**What is required**
Please rewrite the rows from the line that has "At what coordinates" through the end of the rows, that line included, keeping the requests but leaving out the pictures. Scale every coordinate in the answers by 2, rounding to whole numbers with halves going up.

Stored dataset rows
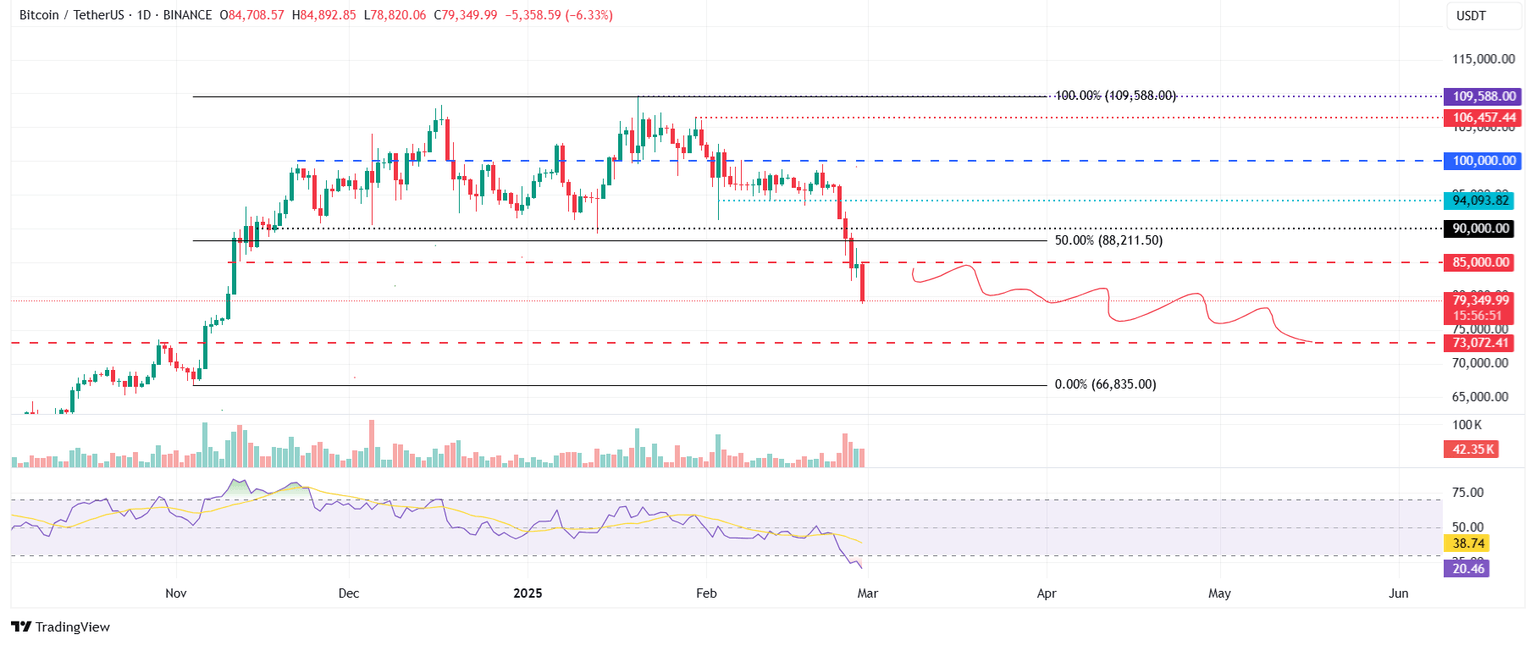
Task: Select the 42.35K volume readout
Action: (x=1471, y=449)
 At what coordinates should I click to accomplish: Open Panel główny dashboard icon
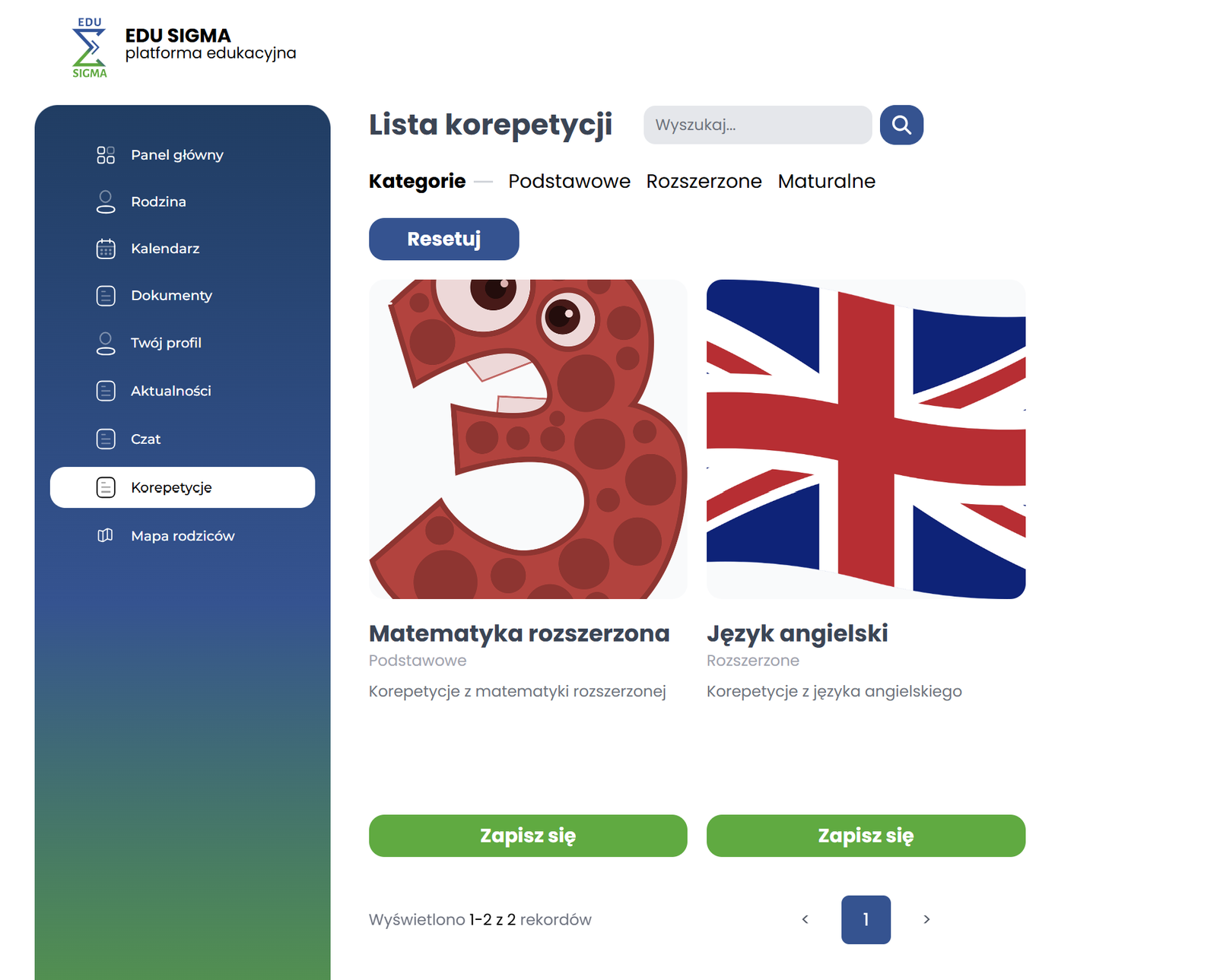pos(106,155)
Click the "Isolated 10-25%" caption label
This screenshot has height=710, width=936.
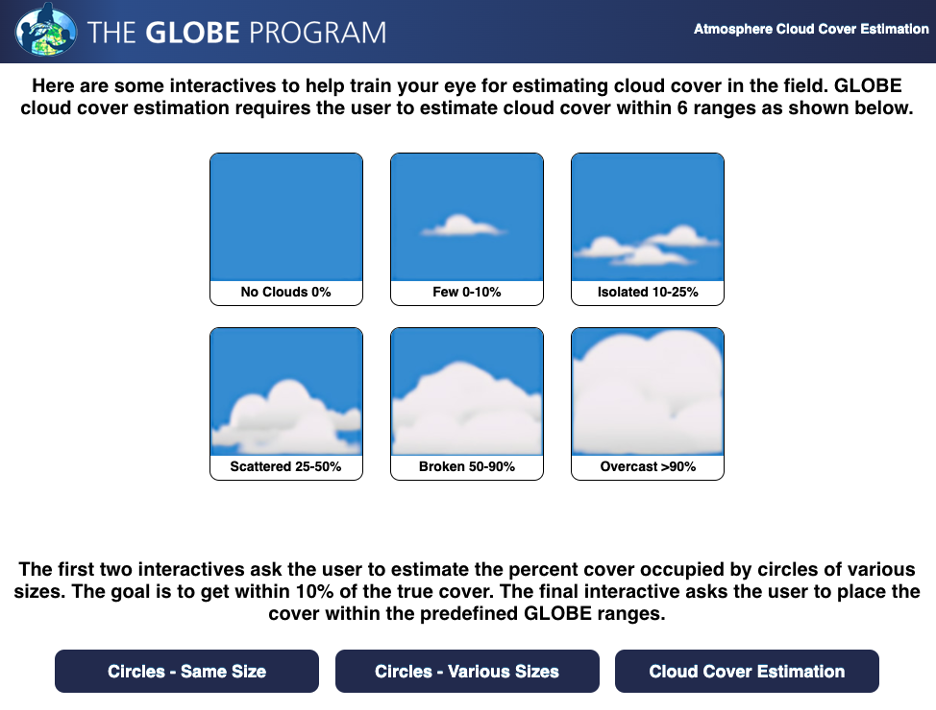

**Correct result**
 At what coordinates should I click to accomplish: Open Panel główny dashboard icon
pos(212,310)
Click the "Isolated 10-25%" caption label
This screenshot has height=710, width=936.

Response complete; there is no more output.